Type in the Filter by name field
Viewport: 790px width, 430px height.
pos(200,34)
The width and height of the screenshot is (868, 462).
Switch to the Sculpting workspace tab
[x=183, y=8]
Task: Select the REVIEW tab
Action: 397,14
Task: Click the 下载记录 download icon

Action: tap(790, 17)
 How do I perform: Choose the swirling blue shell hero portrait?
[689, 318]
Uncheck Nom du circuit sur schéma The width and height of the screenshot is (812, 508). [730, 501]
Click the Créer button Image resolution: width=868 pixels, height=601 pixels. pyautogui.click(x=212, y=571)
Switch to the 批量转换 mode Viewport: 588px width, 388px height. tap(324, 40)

━━━

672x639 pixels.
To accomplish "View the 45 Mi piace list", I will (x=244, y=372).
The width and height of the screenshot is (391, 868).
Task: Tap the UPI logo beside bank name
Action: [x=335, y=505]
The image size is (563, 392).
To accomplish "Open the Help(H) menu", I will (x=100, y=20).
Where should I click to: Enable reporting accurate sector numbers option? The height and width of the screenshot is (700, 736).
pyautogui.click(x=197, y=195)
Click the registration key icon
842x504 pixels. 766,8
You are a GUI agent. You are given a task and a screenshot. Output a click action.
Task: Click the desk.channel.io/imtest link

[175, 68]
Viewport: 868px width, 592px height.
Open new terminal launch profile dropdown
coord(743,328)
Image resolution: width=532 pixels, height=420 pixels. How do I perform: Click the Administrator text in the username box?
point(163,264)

━━━

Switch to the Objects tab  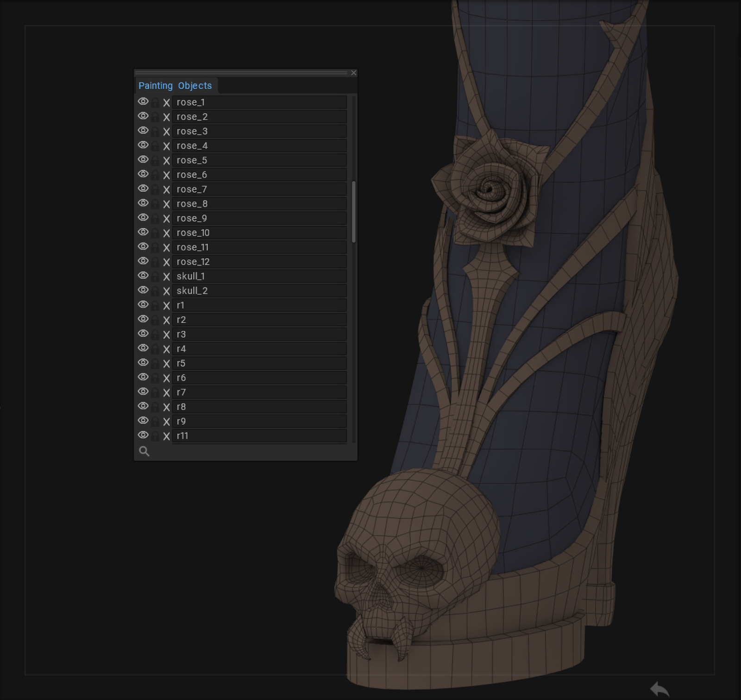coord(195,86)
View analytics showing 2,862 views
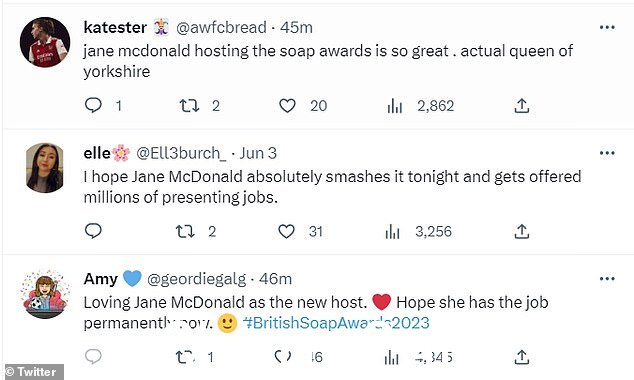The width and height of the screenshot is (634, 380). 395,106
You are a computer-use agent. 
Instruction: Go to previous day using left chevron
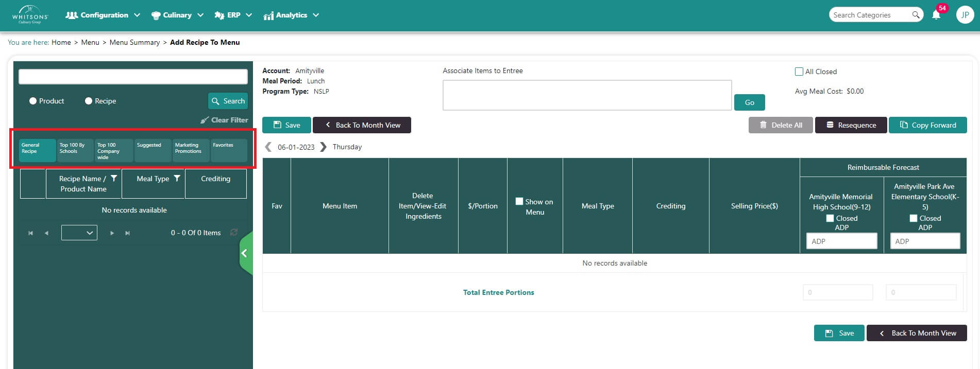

━━━

Search the entries for the word "agent". Copy every line where it occurs.

You are a GUI agent. You are given a task and a screenshot. Output a click action.
You are a computer-use agent. 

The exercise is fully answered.